Extracted text

- Esquerita in the 1950s-60s(?), photographer unknown

Background information
- Also known as: S.Q. Reeder; Stephen Quincy Reeder; SQ Jr.; The Magnificent Malochi;
- Born: Eskew Reeder, Jr. November 20, 1935 or 1938 Greenville, South Carolina, United States
- Died: October 23, 1986 Harlem, New York, United States
- Genres: R&B
- Occupations: Singer; songwriter; pianist;
- Instrument: Piano
- Years active: 1950s–1980s

= Esquerita =

American musician

Eskew Reeder, Jr. (November 20, 1935 or 1938 – October 23, 1986), usually known by the stage name Esquerita (/'ɛsk@rit@/), and occasionally as S.Q. Reeder or The Magnificent Malochi, was an American R&B singer, songwriter and pianist, known for his frenetic performances. He has been credited with influencing rock and roll pioneer Little Richard.

Data shown
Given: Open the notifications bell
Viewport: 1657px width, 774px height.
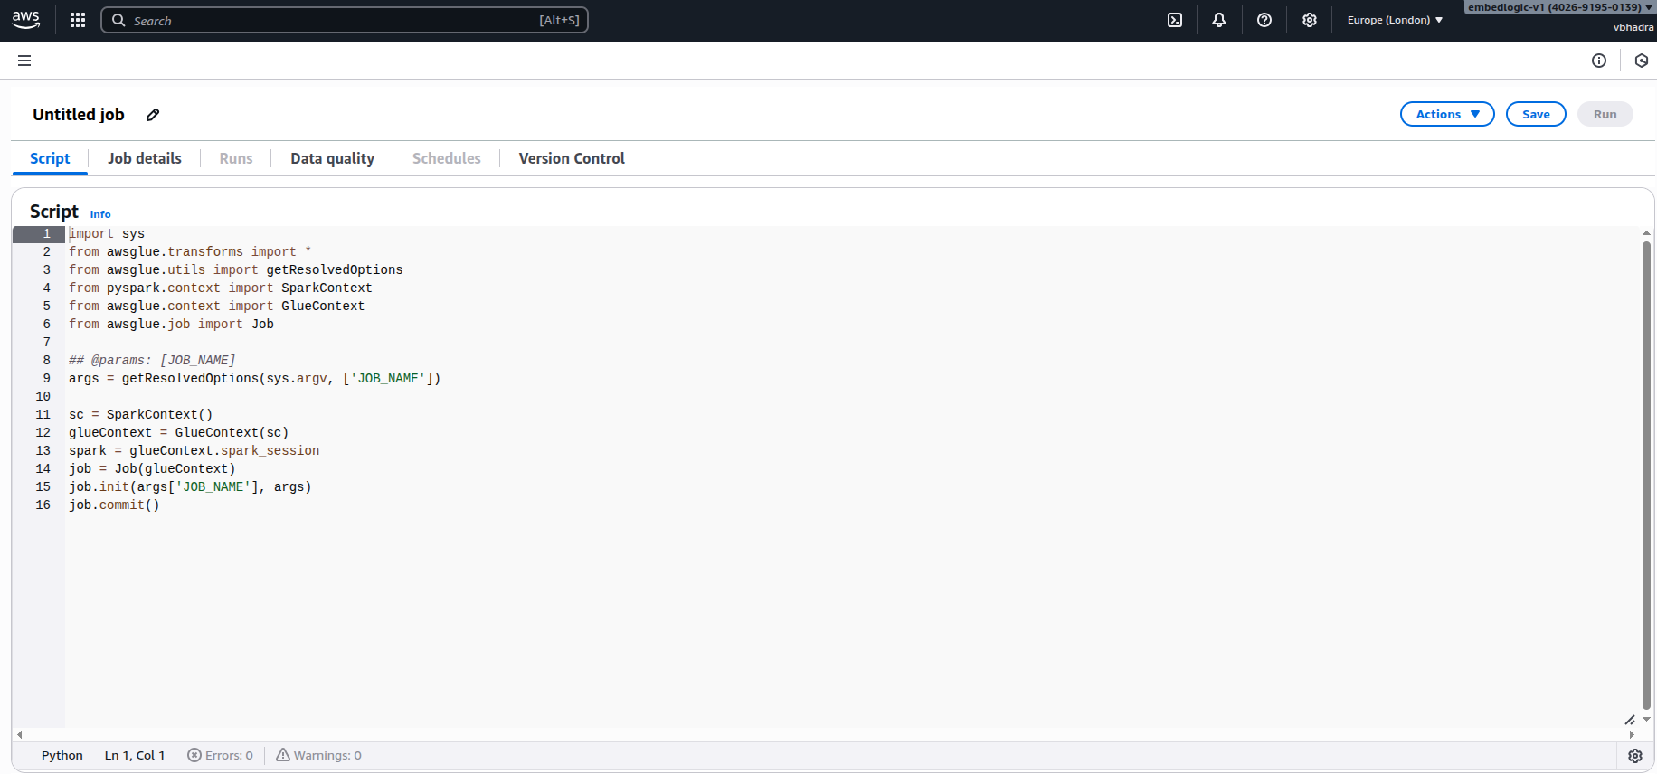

Exercise
Reproduce verbatim the passage of the Esquerita profile from "Eskew Reeder, Jr. (November" to "pioneer Little Richard.".

Output of the exercise
Eskew Reeder, Jr. (November 20, 1935 or 1938 – October 23, 1986), usually known by the stage name Esquerita (/'ɛsk@rit@/), and occasionally as S.Q. Reeder or The Magnificent Malochi, was an American R&B singer, songwriter and pianist, known for his frenetic performances. He has been credited with influencing rock and roll pioneer Little Richard.